**PAGE TEXT:**

Few-Shot Learning: Navigating the Data Desert with LLMs, Vision, and Robotics

Latest 50 papers on few-shot learning: Oct. 12, 2025

Few-Shot Learning: Navigating the Data Desert with LLMs, Vision, and Robotics

In the rapidly evolving landscape of AI/ML, the ability of models to learn from minimal data – a paradigm known as few-shot learning (FSL) – is no longer a luxury, but a necessity. As we push the boundaries of AI, from deploying intelligent agents in complex robotic systems to diagnosing diseases with limited medical images, FSL offers a compelling solution to the perennial challenge of data scarcity. Recent research showcases a vibrant ecosystem of innovation, where large language models (LLMs), sophisticated vision systems, and robotics are converging to unlock unprecedented capabilities.

The Big Idea(s) & Core Innovations

At the heart of these breakthroughs lies the fundamental challenge of generalizing from a handful of examples. Many papers are tackling this by rethinking how models acquire, process, and apply contextual information. For instance, the paper, “Understanding In-context Learning of Addition via Activation Subspaces” by Xinyan Hu and colleagues from UC Berkeley and INRIA, reveals that LLMs localize task-specific information in in-context learning (ICL) to a few attention heads and low-dimensional subspaces. They highlight self-correction mechanisms and a fascinating encoding of arithmetic using trigonometric functions, suggesting deep internal structures that can be exploited for more efficient learning.

Further refining how LLMs leverage context, “Submodular Context Partitioning and Compression for In-Context Learning-short paper” by Shaoyi Zheng et al. from New York University and other institutions, introduces Sub-CP. This framework uses submodular optimization to control diversity and semantic structure within context blocks, significantly improving ICL performance across diverse setups. This idea of intelligent context construction is echoed by “GRAD: Generative Retrieval-Aligned Demonstration Sampler for Efficient Few-Shot Reasoning” by Oussama Gabouj and his team from EPFL. GRAD dynamically generates task-specific, concise demonstrations under strict token budgets, outperforming traditional RAG methods in out-of-distribution tasks and demonstrating that smaller models can effectively guide larger ones.

The notion of dynamic, adaptive context generation extends to enhancing robustness. “RAGs to Riches: RAG-like Few-shot Learning for Large Language Model Role-playing” by Timothy Rupprechta et al. from Northeastern University, proposes a novel framework that uses curated reference demonstrations to boost authenticity and consistency in LLM role-playing, making models more resilient to ‘jail-breaking’ attempts. Meanwhile, “Mechanism of Task-oriented Information Removal in In-context Learning” by Hakaze Cho et al. from JAIST, presents a compelling theory that ICL isn’t about learning new tasks, but rather removing irrelevant information through “Denoising Heads,” a crucial insight for making LLMs more precise.

**INFORMATION PROVIDED:**
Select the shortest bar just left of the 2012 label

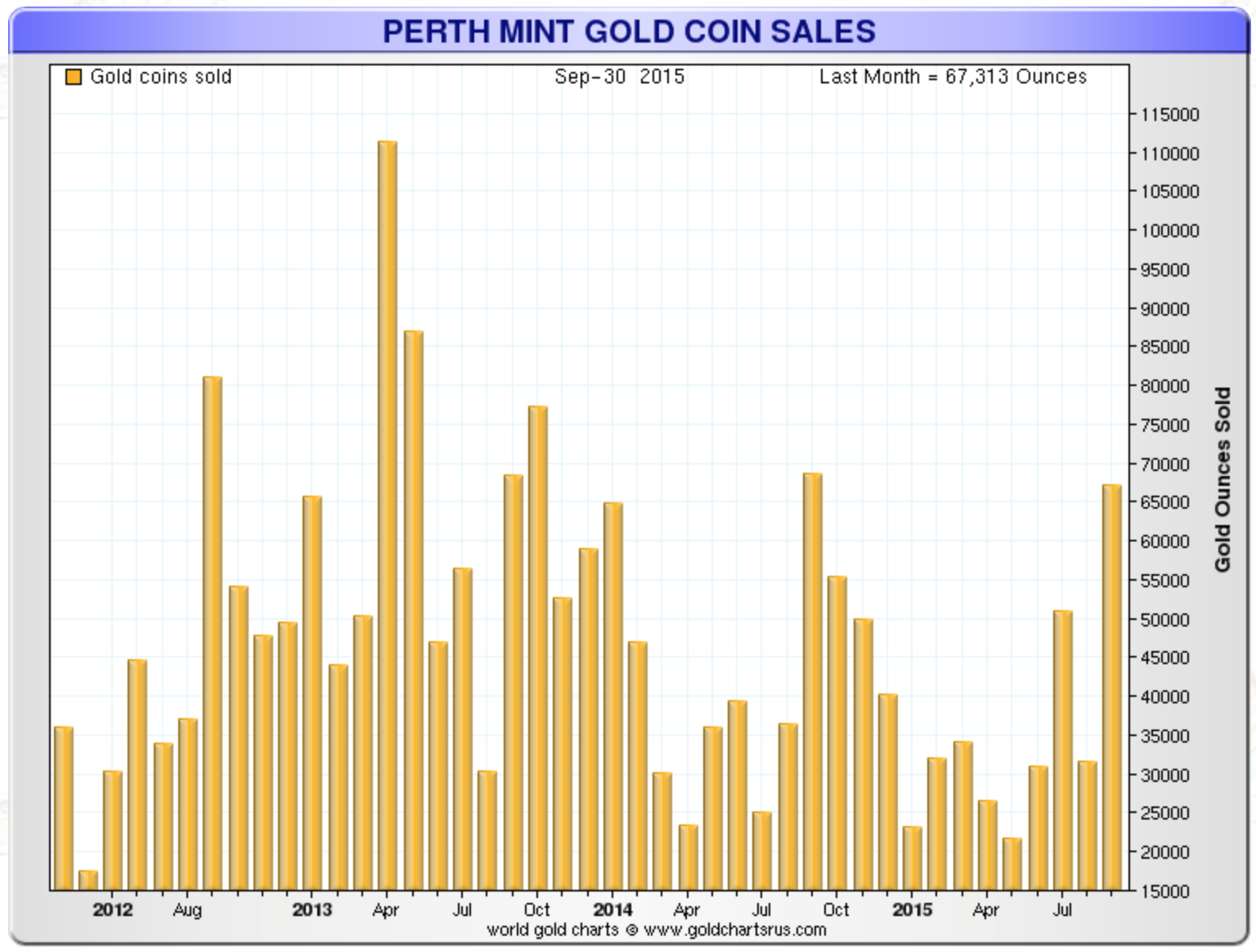(87, 880)
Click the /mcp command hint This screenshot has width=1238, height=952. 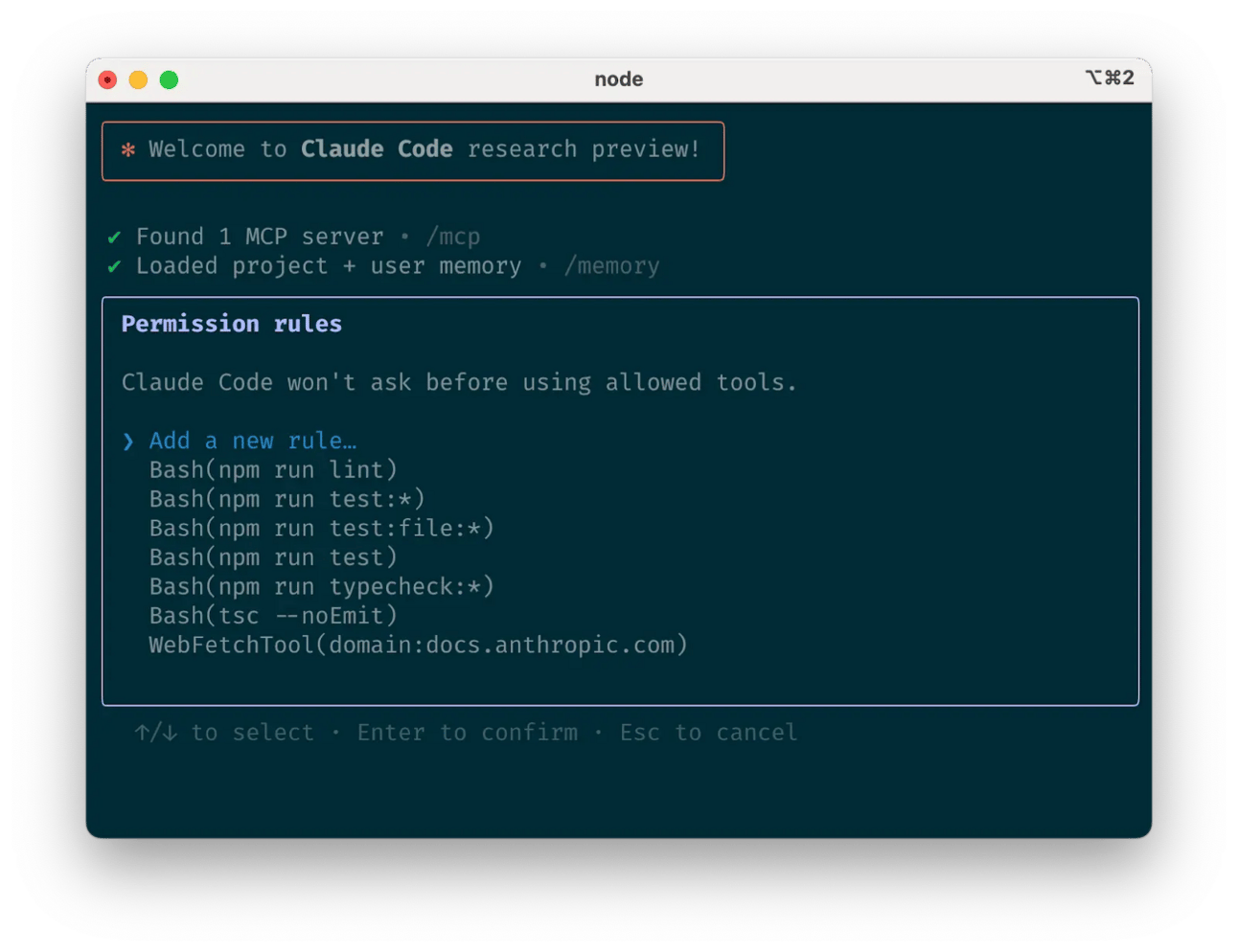pyautogui.click(x=453, y=237)
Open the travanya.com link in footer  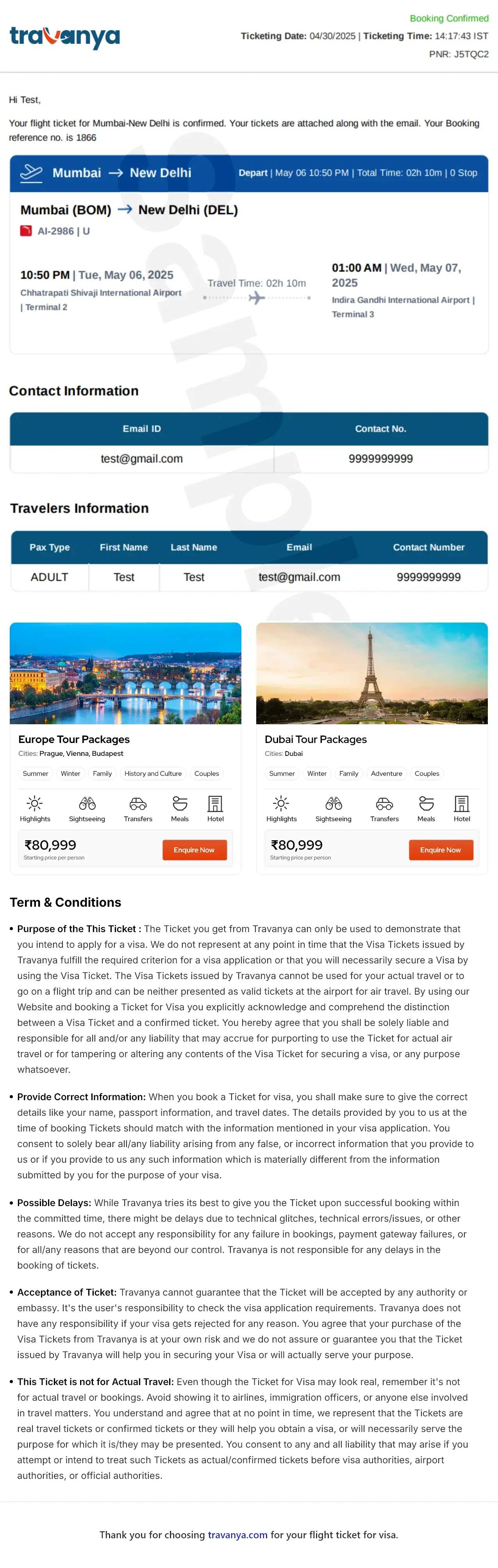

**TASK REQUIREMENTS:**
Answer these questions from the page on few-shot learning.
(a) Which institutions are Xinyan Hu and colleagues from?
(b) What does GRAD generate, and under what limit?
(c) Through what does the paper by Hakaze Cho et al. say in-context learning removes irrelevant information?

**WORKED SOLUTION:**
(a) UC Berkeley and INRIA.
(b) Task-specific, concise demonstrations, under strict token budgets.
(c) Through "Denoising Heads."